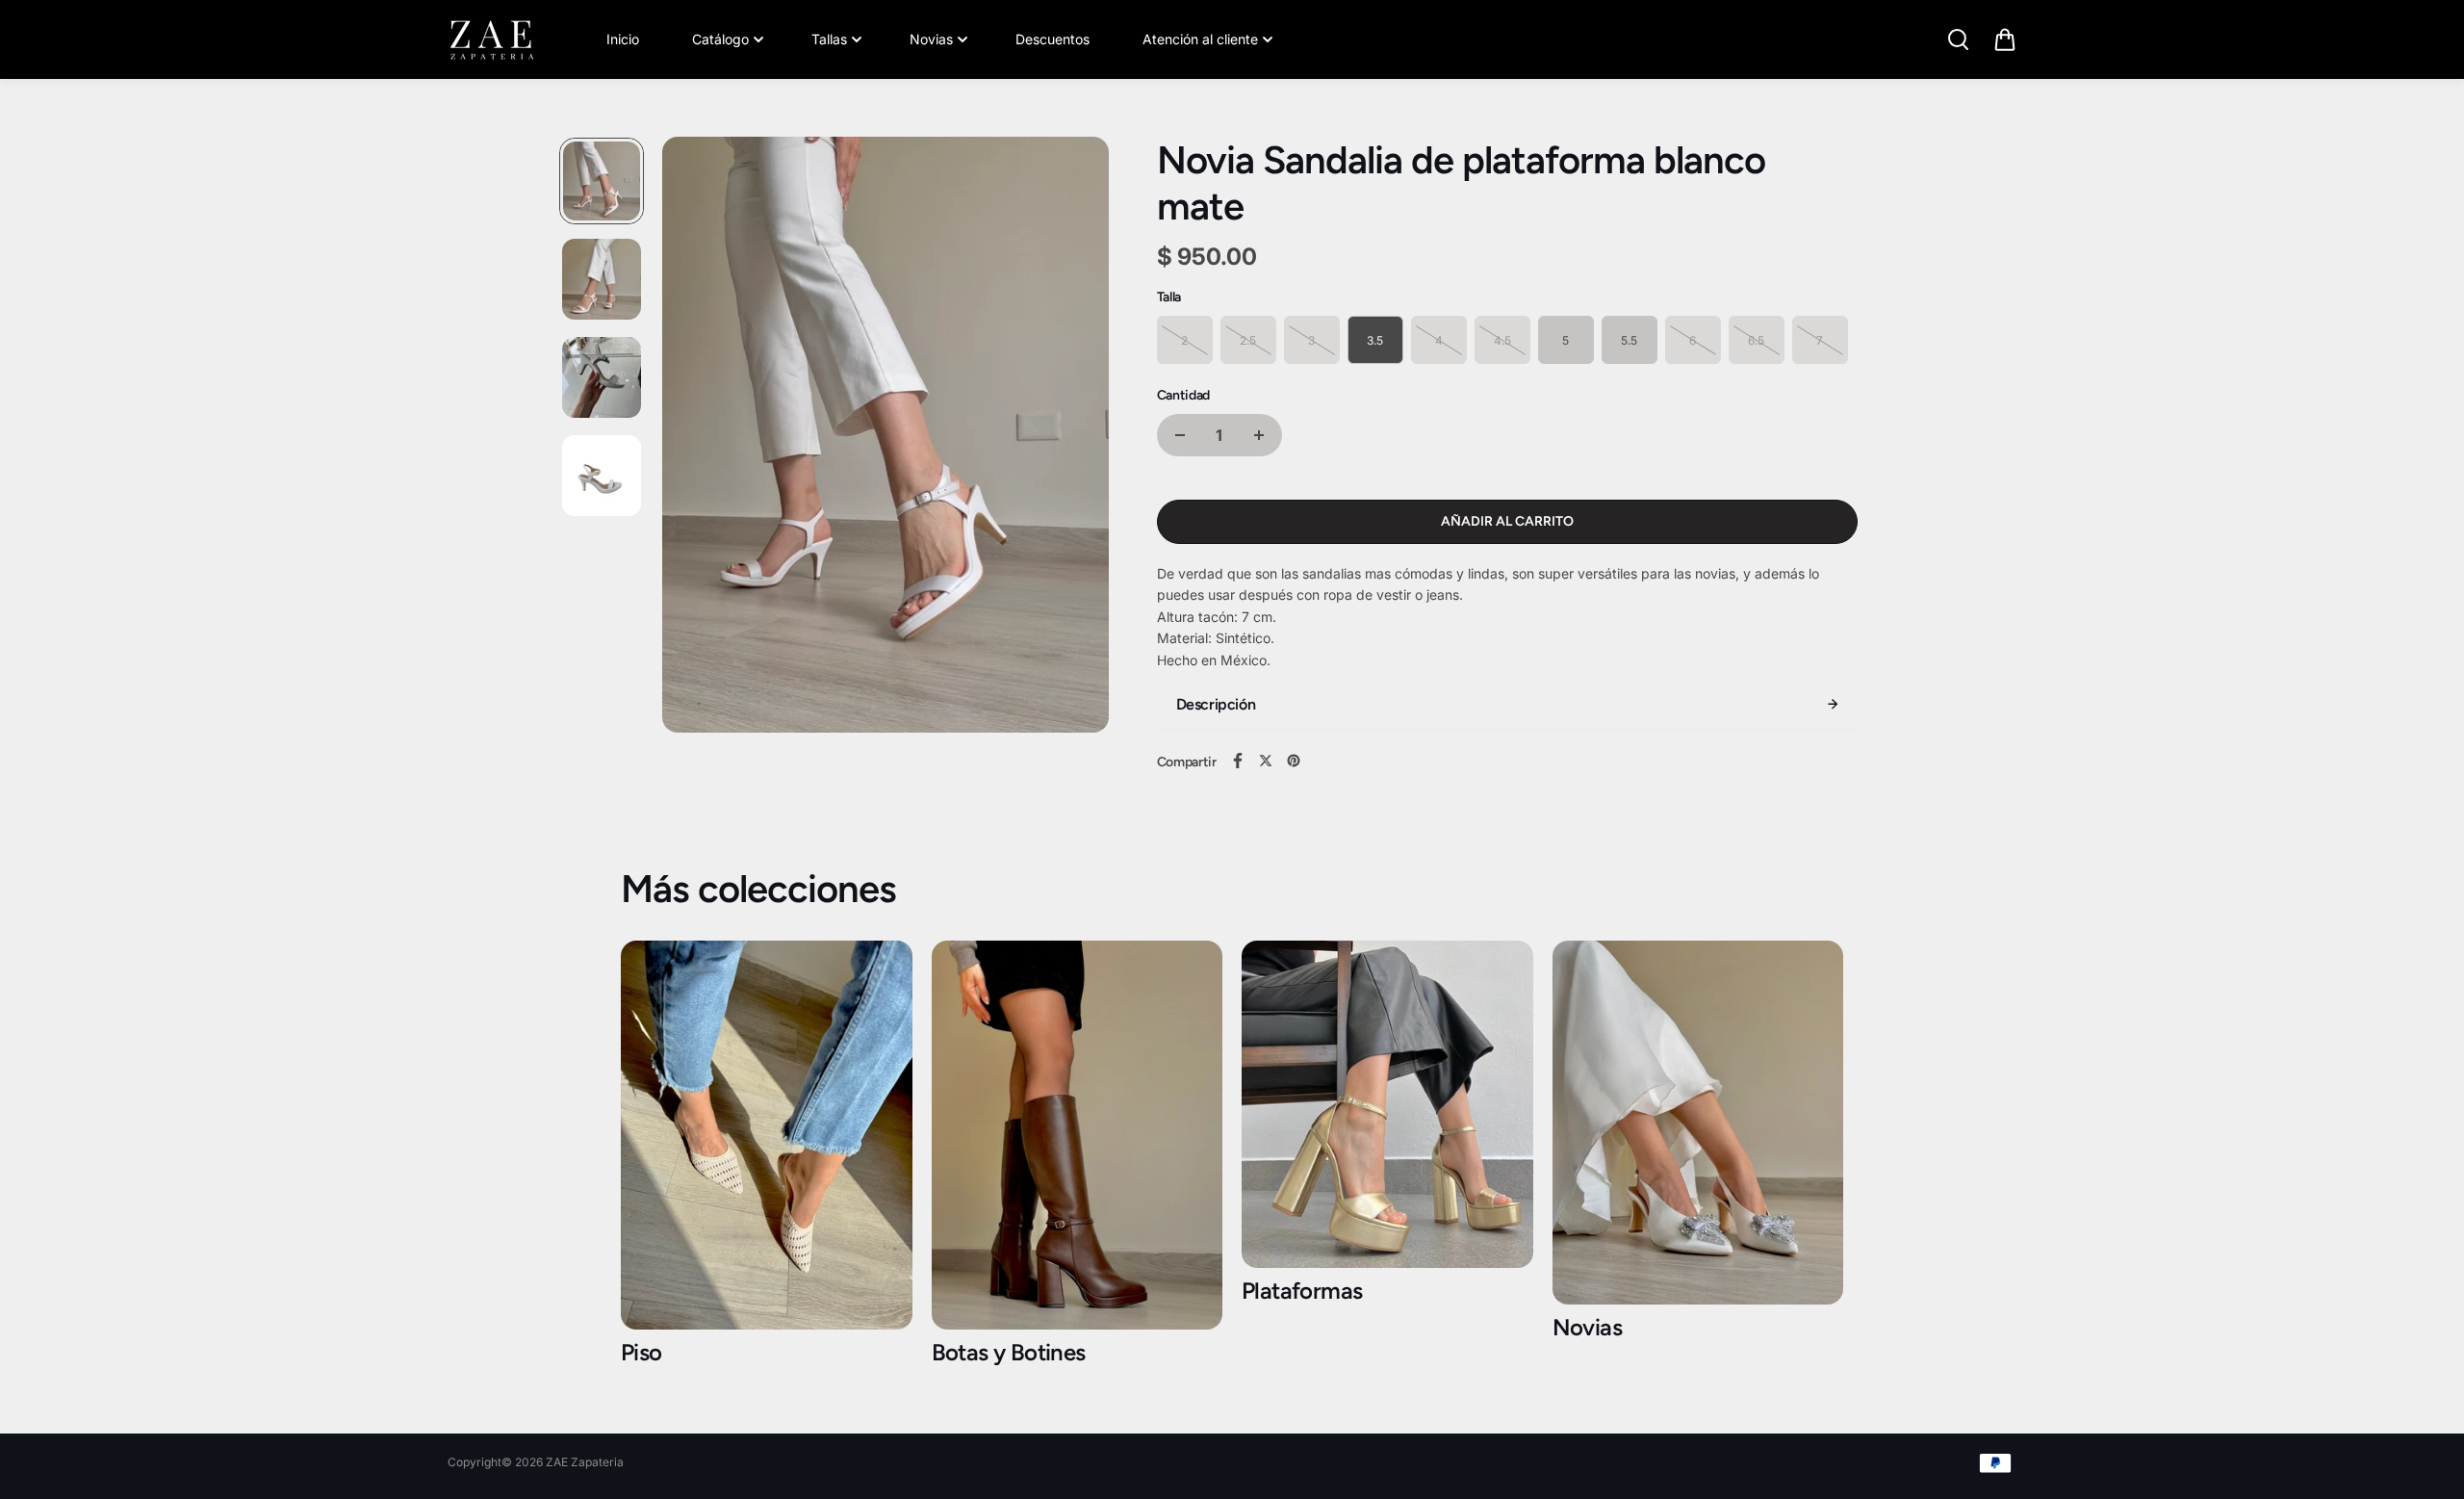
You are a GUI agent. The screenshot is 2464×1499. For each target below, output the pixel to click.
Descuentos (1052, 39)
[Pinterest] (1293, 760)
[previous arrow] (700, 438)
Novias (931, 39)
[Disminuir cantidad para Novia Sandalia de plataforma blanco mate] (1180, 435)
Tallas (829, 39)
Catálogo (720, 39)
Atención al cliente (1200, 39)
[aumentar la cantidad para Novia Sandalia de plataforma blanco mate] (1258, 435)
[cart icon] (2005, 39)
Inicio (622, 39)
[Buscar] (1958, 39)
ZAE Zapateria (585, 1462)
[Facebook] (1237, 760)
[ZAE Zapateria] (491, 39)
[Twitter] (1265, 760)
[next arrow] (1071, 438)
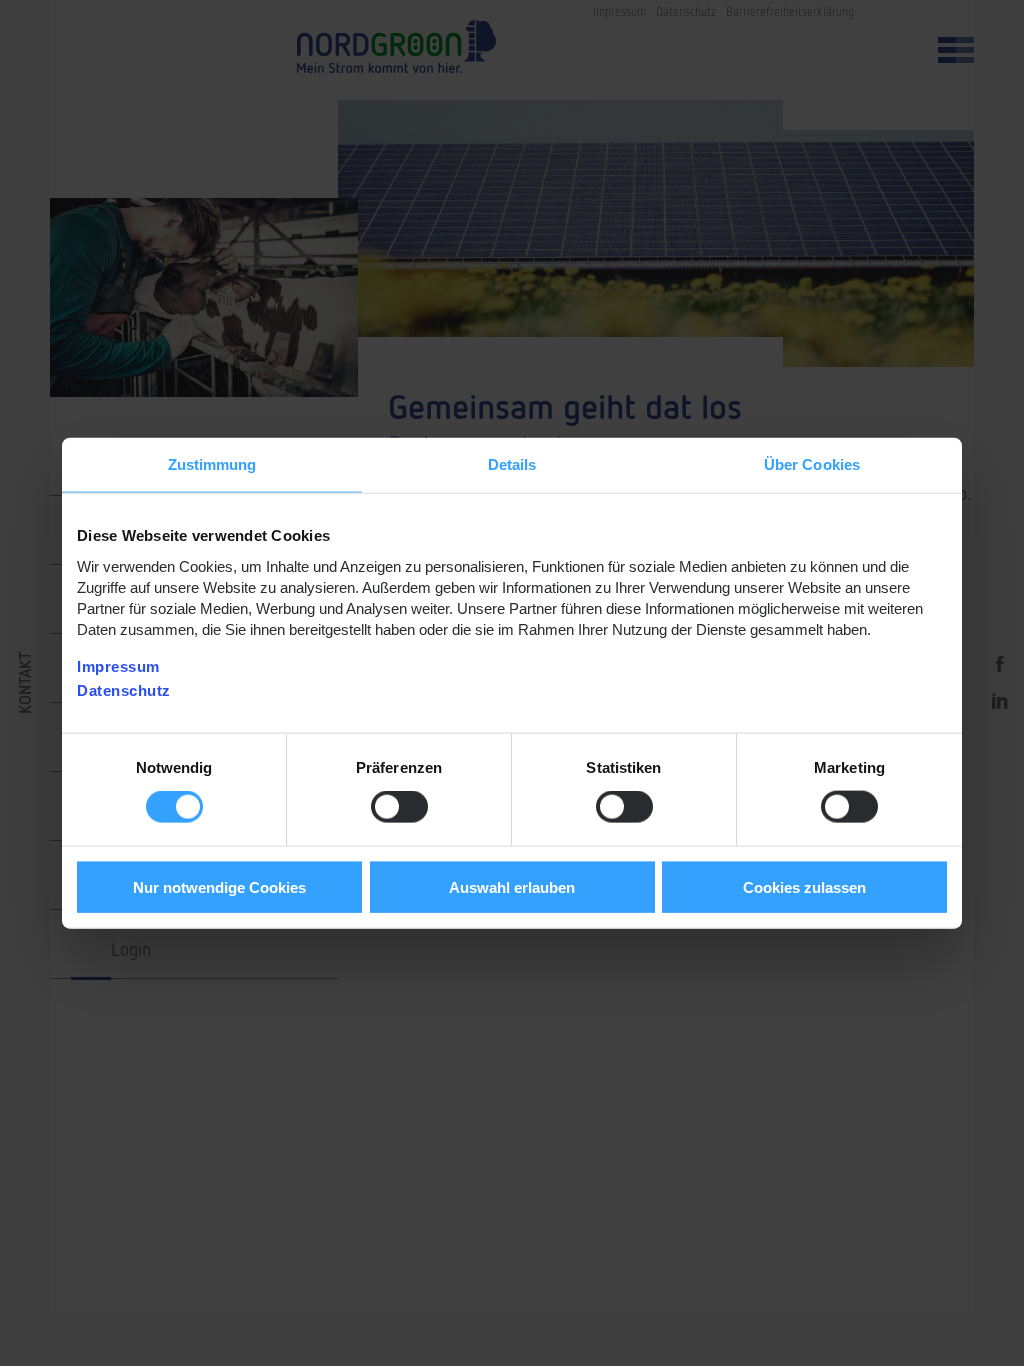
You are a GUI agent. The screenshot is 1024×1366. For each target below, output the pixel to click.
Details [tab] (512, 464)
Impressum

----

* [Your instructions]:
Once you have located every line with the word "cantidad" in the material above, list those lines.

* [Finished task]:
[Disminuir cantidad para Novia Sandalia de plataforma blanco mate] (1180, 435)
[aumentar la cantidad para Novia Sandalia de plataforma blanco mate] (1258, 435)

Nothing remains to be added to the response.